Anyway… just thought I really just wanted to comment on viddler, because I was checking it out, but I thought since I wrote so much on viddler interface I should also respond to the actual post.

One last thought on viddler. While the interface is interesting there’s a lot more to a company than a cool flash interface… look at blip.tv. My fav video blog host. The key to blip’s success thus far is serving the core videoblogging community… which unlike youtube.. wants to have their own domain… their own blog, the ability to monetize… to OWN their own content and have control over it… to not have it deleted or removed because of some arbitrary DMCA notice. Anyway… none of that has to do with a slick interface. It has to do with strategy and architecutre and business direction. Then again.. blip could REALLY stand to have a slick viddler flash interface… maybe the two should partner… of course maybe viddler sees blip as competition. They shouldn’t, but maybe they do.

Tuesday, April 10

Why Microsoft is dead

Paul Graham's article "Microsoft is Dead" on why Microsoft's relevance in the computing world has radically declined is a gut check on how far we've come in the last few years.

Microsoft is no longer a threat to competition and progress not only because of increased competition from linux and apple, but primarily because the desktop is no longer the most important platform.

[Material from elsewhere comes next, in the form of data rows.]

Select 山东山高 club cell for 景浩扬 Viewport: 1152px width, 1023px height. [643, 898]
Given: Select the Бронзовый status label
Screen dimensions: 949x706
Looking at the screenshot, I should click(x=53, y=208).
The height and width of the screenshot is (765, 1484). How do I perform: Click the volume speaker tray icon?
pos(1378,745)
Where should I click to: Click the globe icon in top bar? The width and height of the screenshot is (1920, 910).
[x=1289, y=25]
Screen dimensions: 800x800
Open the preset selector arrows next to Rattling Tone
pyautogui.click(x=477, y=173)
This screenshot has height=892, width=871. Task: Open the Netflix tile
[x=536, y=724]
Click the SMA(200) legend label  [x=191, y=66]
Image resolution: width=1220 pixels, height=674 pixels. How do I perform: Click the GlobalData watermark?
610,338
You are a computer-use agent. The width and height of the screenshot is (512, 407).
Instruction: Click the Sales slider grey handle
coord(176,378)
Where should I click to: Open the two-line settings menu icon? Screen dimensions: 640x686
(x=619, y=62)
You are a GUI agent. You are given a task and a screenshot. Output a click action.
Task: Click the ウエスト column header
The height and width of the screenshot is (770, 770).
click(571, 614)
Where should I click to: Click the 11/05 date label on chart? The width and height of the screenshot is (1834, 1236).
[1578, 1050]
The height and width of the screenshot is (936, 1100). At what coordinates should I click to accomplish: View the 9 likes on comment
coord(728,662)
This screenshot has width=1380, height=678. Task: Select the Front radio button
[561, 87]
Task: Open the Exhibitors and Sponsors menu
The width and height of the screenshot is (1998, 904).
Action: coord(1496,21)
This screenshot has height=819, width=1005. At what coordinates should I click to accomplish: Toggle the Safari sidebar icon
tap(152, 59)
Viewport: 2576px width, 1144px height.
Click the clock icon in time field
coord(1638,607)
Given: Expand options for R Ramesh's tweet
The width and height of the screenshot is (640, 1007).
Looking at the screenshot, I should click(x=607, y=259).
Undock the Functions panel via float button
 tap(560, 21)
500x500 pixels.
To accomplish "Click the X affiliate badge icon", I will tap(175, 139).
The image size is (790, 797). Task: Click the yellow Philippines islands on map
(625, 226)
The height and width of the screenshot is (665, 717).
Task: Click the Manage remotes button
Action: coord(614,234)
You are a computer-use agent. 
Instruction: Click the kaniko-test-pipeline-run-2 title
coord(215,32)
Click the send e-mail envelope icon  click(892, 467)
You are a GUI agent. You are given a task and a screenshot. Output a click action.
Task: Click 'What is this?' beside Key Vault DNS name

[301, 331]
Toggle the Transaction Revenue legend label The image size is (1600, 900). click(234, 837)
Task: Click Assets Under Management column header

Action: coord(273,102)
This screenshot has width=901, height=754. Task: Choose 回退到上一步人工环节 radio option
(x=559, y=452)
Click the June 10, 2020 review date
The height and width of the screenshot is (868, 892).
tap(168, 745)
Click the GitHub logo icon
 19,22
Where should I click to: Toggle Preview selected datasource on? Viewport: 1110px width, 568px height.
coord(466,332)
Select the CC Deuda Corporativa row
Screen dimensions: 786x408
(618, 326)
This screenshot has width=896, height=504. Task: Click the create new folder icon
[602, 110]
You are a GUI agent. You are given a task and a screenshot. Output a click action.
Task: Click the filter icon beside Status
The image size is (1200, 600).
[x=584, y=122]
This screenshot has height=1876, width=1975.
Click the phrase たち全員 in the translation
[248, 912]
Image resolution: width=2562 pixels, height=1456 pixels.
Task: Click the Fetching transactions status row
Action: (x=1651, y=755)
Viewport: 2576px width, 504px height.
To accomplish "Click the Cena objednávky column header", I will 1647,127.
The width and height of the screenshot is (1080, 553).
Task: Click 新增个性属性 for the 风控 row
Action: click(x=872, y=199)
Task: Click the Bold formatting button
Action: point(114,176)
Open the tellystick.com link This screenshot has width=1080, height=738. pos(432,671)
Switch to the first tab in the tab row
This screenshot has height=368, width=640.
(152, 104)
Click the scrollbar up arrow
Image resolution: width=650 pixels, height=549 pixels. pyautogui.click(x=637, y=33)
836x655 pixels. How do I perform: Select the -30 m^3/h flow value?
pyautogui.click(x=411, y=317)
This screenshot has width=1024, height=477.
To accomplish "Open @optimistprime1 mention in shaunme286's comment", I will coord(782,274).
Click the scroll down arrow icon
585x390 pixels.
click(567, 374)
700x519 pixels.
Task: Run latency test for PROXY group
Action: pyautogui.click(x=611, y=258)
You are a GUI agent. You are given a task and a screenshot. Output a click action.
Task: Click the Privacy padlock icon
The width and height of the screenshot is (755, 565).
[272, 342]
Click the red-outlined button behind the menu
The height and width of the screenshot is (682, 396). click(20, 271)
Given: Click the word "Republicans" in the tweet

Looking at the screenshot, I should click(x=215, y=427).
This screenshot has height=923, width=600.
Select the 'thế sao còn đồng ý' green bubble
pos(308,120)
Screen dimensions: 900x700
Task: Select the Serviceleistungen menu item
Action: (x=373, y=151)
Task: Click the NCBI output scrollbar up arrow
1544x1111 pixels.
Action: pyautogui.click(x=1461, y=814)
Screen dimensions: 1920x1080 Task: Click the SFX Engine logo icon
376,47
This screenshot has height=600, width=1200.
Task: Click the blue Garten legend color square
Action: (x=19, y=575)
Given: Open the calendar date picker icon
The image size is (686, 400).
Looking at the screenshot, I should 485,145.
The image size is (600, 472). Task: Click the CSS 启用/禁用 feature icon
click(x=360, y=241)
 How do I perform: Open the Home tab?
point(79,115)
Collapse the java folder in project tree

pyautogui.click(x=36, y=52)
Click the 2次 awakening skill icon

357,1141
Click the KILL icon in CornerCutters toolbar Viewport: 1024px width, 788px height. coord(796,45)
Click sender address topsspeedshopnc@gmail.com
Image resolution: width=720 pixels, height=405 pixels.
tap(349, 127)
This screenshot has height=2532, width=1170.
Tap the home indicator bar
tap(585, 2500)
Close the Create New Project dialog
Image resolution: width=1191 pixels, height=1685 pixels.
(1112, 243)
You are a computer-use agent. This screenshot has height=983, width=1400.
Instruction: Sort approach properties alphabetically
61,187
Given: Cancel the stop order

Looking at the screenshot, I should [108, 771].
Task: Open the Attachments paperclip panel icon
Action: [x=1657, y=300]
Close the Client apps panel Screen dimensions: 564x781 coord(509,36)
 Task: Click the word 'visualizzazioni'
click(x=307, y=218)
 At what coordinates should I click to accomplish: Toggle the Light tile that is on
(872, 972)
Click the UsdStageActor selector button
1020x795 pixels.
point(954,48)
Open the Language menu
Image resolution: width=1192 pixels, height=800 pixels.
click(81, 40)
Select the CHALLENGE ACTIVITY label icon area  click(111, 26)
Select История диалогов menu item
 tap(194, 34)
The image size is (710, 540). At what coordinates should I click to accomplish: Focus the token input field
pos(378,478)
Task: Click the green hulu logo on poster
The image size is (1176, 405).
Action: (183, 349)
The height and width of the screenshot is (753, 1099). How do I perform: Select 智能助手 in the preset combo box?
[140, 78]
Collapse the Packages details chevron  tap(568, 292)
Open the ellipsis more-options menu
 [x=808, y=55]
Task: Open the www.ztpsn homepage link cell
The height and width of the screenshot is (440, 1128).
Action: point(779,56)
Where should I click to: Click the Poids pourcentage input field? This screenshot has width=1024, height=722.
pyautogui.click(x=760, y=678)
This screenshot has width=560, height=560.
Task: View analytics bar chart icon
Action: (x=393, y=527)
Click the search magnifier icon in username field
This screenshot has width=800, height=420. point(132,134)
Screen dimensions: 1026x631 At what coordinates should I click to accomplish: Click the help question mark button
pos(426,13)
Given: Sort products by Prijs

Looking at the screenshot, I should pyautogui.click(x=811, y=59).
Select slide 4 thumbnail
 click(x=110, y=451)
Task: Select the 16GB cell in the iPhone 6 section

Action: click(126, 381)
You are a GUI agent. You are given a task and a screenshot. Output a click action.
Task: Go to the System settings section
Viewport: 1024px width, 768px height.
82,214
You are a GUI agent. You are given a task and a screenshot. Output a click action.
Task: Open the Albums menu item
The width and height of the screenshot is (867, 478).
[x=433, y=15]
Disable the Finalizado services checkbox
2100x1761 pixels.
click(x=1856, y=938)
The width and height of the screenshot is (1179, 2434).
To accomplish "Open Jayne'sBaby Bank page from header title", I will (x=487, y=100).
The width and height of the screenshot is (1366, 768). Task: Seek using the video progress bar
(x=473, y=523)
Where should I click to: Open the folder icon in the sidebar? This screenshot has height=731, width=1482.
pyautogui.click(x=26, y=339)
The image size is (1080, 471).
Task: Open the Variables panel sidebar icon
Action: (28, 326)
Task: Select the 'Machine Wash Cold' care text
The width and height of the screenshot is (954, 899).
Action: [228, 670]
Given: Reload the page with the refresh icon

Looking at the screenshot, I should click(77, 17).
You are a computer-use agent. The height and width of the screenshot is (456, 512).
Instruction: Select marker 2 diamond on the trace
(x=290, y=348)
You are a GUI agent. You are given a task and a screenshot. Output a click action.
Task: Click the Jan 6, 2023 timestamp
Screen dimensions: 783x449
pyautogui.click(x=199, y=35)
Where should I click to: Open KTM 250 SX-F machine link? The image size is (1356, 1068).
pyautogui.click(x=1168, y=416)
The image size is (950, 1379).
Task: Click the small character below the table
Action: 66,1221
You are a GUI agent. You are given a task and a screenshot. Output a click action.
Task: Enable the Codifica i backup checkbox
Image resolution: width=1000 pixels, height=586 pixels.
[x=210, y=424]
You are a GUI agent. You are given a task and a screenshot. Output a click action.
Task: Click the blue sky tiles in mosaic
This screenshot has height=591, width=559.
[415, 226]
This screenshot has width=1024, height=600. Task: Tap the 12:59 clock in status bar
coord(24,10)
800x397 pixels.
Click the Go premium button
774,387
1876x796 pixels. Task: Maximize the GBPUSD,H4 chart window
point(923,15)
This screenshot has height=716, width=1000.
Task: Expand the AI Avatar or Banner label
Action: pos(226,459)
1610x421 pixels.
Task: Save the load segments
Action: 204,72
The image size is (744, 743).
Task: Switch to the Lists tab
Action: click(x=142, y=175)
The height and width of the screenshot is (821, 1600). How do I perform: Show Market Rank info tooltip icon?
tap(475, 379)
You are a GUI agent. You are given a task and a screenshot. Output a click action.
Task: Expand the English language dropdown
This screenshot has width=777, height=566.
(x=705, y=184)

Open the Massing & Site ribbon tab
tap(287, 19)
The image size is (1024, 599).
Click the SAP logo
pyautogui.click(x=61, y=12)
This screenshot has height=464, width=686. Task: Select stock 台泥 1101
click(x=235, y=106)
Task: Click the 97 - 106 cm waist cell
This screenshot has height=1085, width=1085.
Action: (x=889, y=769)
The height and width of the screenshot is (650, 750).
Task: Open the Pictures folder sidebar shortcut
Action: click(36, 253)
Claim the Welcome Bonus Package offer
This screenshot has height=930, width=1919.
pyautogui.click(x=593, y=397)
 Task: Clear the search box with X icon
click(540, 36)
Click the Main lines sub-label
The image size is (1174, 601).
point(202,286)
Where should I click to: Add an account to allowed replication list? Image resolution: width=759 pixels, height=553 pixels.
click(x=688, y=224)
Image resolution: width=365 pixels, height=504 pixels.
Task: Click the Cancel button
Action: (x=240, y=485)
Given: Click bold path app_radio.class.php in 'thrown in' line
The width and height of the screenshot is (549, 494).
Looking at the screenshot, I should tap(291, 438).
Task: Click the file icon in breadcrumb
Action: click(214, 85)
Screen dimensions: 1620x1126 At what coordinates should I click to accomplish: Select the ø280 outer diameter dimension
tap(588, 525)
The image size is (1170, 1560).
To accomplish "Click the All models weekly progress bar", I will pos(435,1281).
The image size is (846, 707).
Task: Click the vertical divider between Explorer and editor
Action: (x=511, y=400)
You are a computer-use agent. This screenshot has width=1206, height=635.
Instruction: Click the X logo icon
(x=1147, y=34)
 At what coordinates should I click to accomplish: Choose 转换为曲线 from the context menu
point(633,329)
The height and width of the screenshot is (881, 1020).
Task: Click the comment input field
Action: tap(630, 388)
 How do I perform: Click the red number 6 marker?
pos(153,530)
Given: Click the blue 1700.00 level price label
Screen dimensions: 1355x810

As gmail and other web services have proven the web and the web browser are the new platform. So called "office 2.0" has taken over. Gmail is the new Outlook, wiki's are the new Microsoft Word, and various other services like Upcoming.org and a whole lot more have put a severe dent in Microsoft's control with the Windows operating system and Microsoft Office.

Computing has also moved beyond the desktop with cell phones and mobile computing and media has taken a bigger role and microsoft is completely failing to get a handle on media, see it's failure with the zune, Play's for sure drm, right up to Vista which is frighteningly anti-consumer... and ironically all this would appear to be wasted as per the EMI and Apple announcement to sell non-drm media... though admitedly the video market and new technology like HDTV, Blueray, and HDDVD have yet to play out.

The biggest realization of this for me came when I was chatting with a friend via IM and I called twitter "cross platform". No longer does cross plaform necissarily mean Mac, Win and Linux. It now means many things and among them cross platform can mean the world wide web and the mobile web.

The operating system has lost some of it's relevance, which is why I can happily write this blog post from a computer running Ubuntu... because the majority of my primary applications are either open source like Firefox or web based like Gmail.

The big question is... is this the end of the tyranny or are we just swapping on tyrant for another. Clearly google is the leader in the new economy trailed closely by yahoo, while they have seen their share of critics neither exercises the dominance or control Microsoft once held.